• Dataset entries:
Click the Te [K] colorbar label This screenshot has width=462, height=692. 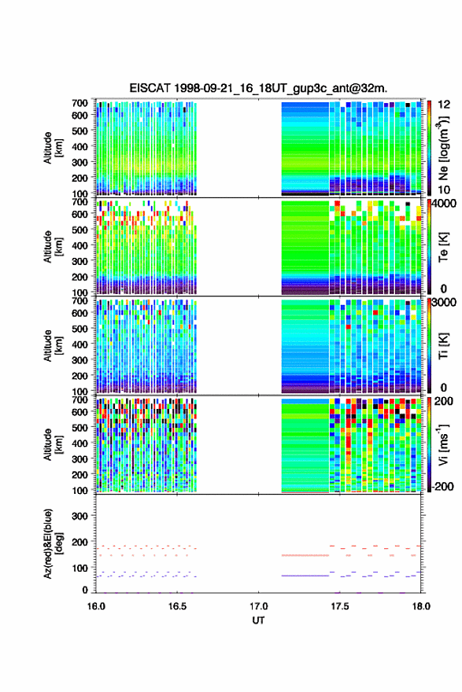click(x=443, y=247)
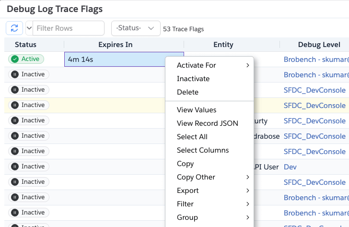Click the refresh trace flags icon
349x227 pixels.
[x=14, y=28]
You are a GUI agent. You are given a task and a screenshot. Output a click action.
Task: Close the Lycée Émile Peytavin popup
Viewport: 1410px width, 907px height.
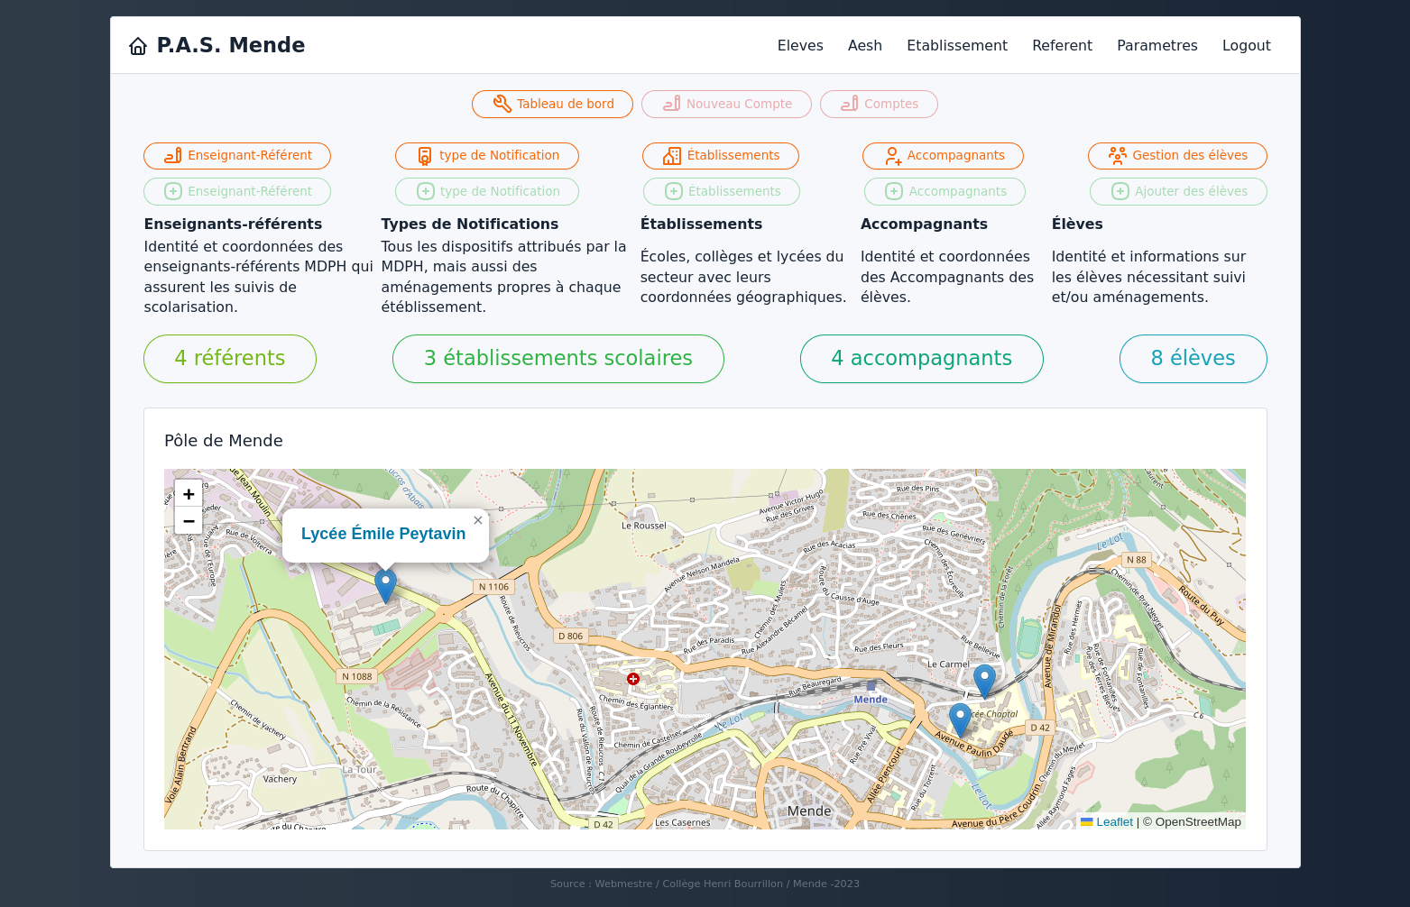pos(478,520)
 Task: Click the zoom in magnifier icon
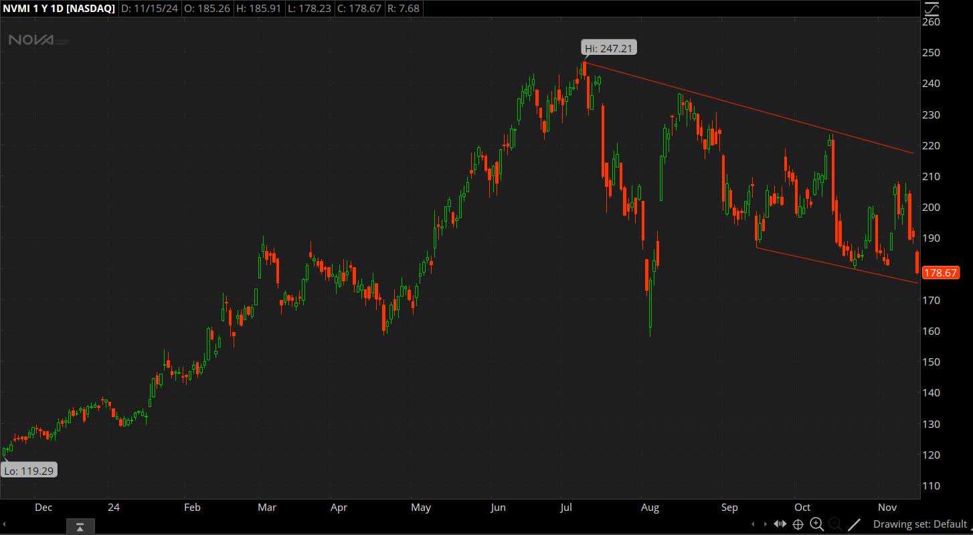coord(817,524)
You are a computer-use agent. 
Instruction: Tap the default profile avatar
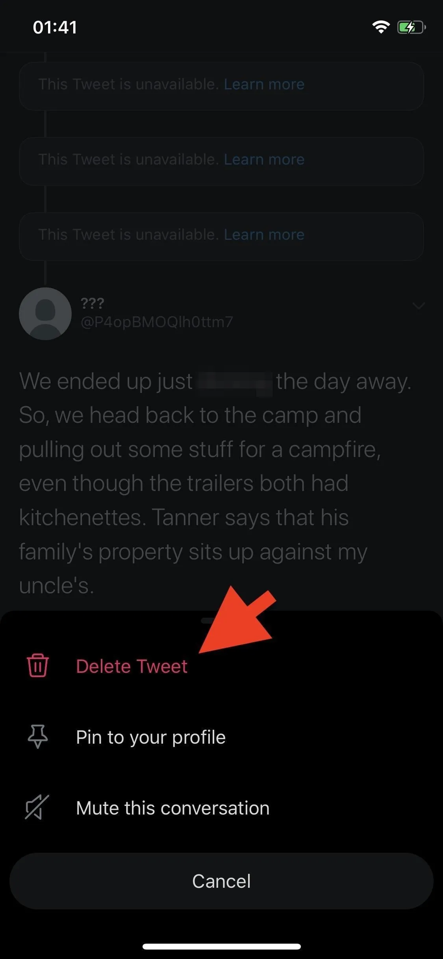click(x=45, y=314)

• Exercise brief:
Pull every line with "agent" from the records.

• Answer section:
You are a GUI agent. You are given a task and a screenshot. Output a click action.
You are a computer-use agent. 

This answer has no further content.